Sunday, Debtember 05, 2004
Yet more character building
And it's been an interesting session. Learned quite a bit, and picked up some new tricks as well.
I'm doing some testing when I copy-n-pasted the following:
sensor—and
? How did that happen? Let's look at the O'Reilly source from which Cory copy and pasted:The phone has become a platform, moving beyond mere voice to smart mobile sensor—and back to phone again, by way of voice-over-IP.
The program I wrote would classify the text as UTF-8
, then
iconv()
would return an error. I rewrote the conversion
routine so that when it failed (iconv()
would return where it
failed doing the conversion) I would re-classify the remaining text and
continue.
Doing that, the text fragment above would be first tagged as
UTF-8
, then WINDOWS-1252
and displayed it
correctly:
sensor—and?

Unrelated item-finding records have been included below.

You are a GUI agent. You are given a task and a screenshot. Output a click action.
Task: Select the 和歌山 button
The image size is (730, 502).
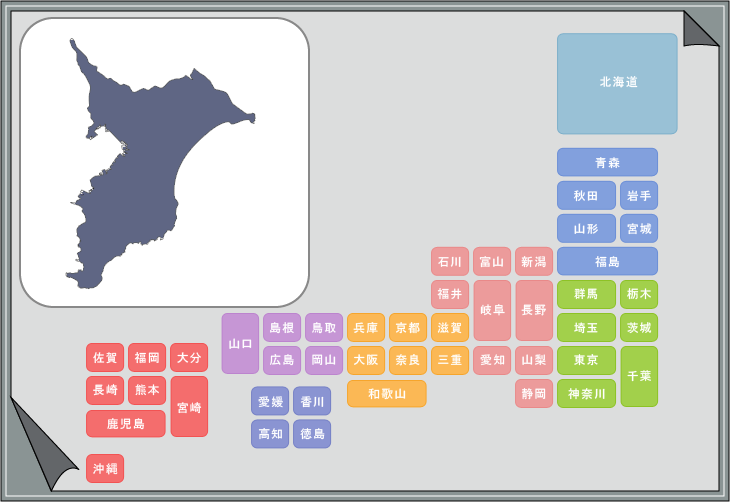tap(386, 394)
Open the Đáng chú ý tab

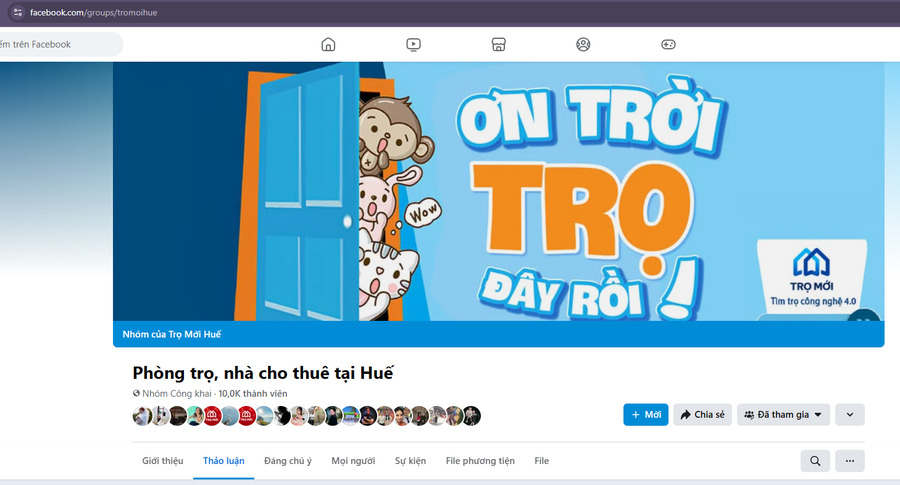[x=288, y=461]
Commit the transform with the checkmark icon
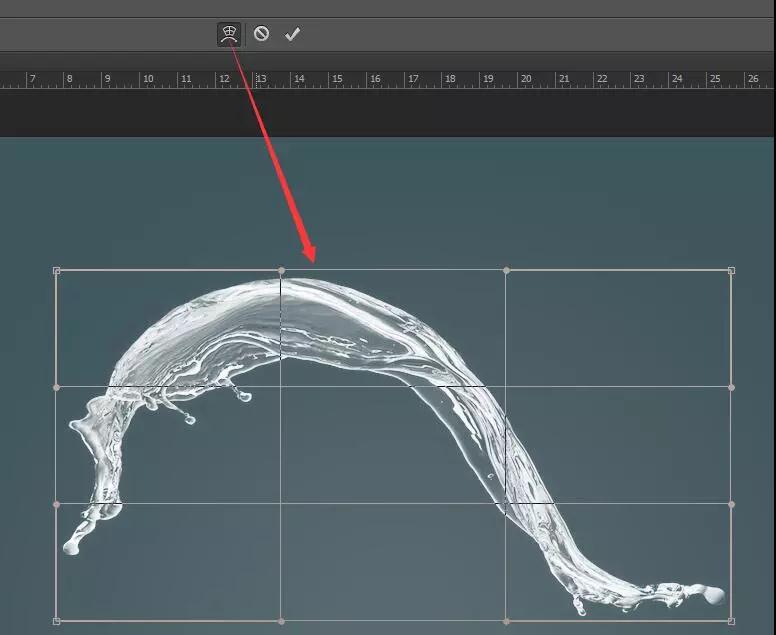This screenshot has height=635, width=776. [x=292, y=34]
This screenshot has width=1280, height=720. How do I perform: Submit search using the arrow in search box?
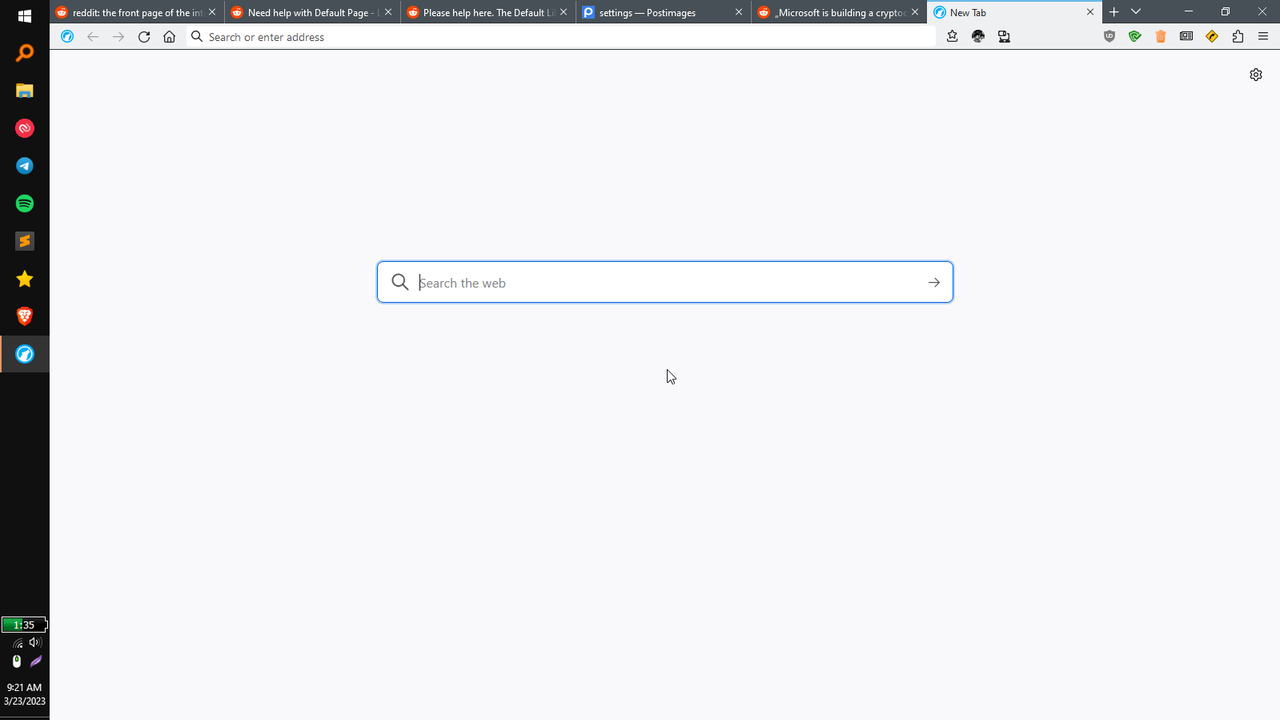click(x=933, y=282)
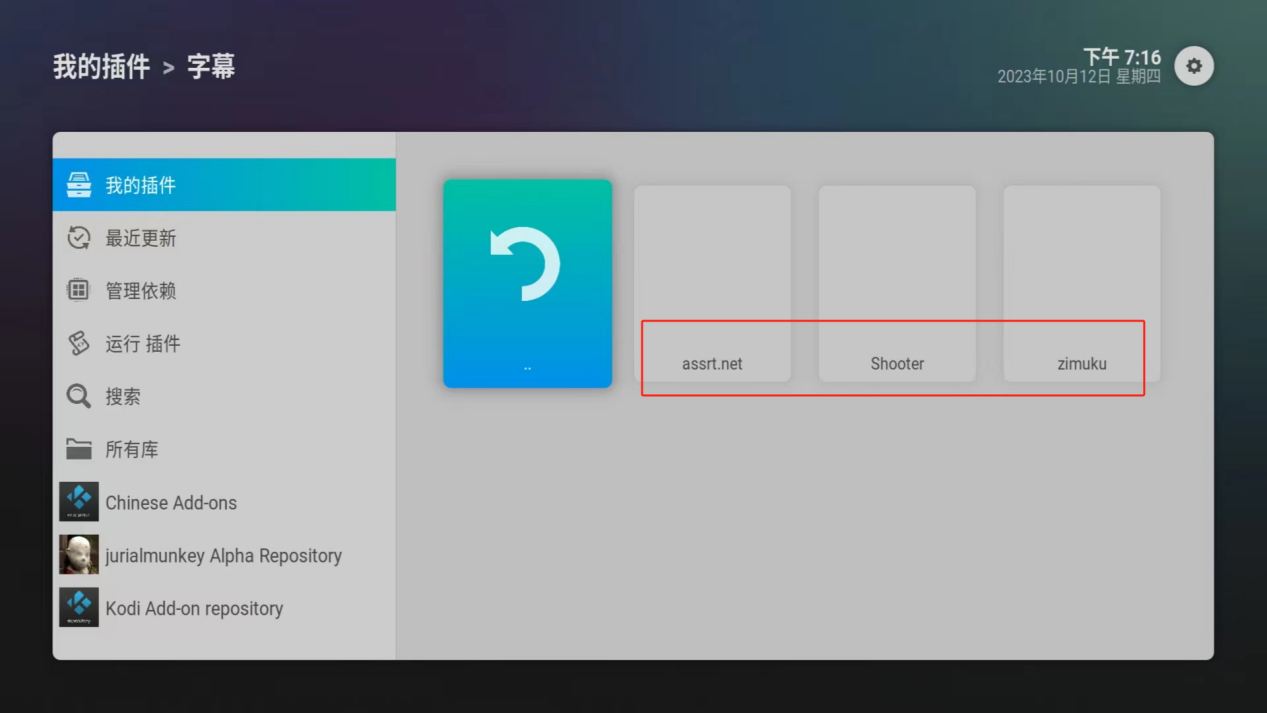Click 我的插件 in the breadcrumb title
Viewport: 1267px width, 713px height.
(x=101, y=67)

How did that happen? Let's look at the O'Reilly source from which Cory copy and pasted:
The phone has become a platform, moving beyond mere voice to smart mobile sensor—and back to phone again, by way of voice-over-IP.
But if I copied the text twice, it would still be tagged as first
UTF-8
then WINDOWS-1252
, but the second copy would
be incorrect:
sensor—and? How did that happen? Let's look at the O'Reilly source from which Cory copy and pasted:
The phone has become a platform, moving beyond mere voice to smart mobile sensor—and back to phone again, by way of voice-over-IP.
sensor—and? How did that happen? Let's look at the O'Reilly source from which Cory copy and pasted:
The phone has become a platform, moving beyond mere voice to smart mobile sensor—and back to phone again, by way of voice-over-IP.
Not really sure how to handle that (“garbage in, garbage out” and all
that) but it's a lot better than things were before. All that was left was
to add some more code to allow plain text or HTML formatted text and a
preview mode; I put it online
so those of you who are curious can play around with it.
The trick I learned (an epiphany if you will): I added the following to the code:
volatile int g_debug = 1; while(g_debug) ;
That will cause the program to just sit there, doing vast amounts of
nothing really fast. The reason for such a weird thing is that debugging a
CGI program (and yes,
this is written in C—don't ask) is not easy (I used to go through quite a
bit of rigamarole to simulate the webserver environment so I could use a
debugger). This trick allows the webserver to run the program (which will
just sit there) and then I can then use gdb
to attach to the
running process to debug it (once in, I set my breakpoint, then do set
g_debug=0
and resume execution of the program—wish I knew about
this eight years ago).
Another amusing thing I learned—that the “/” character in Firefox
will bring up a search box. It's not a bad thing, until you try typing a
“/” in a <TEXTAREA>
field. Then it gets right down
annoying.
Now to take what I have and integrate it.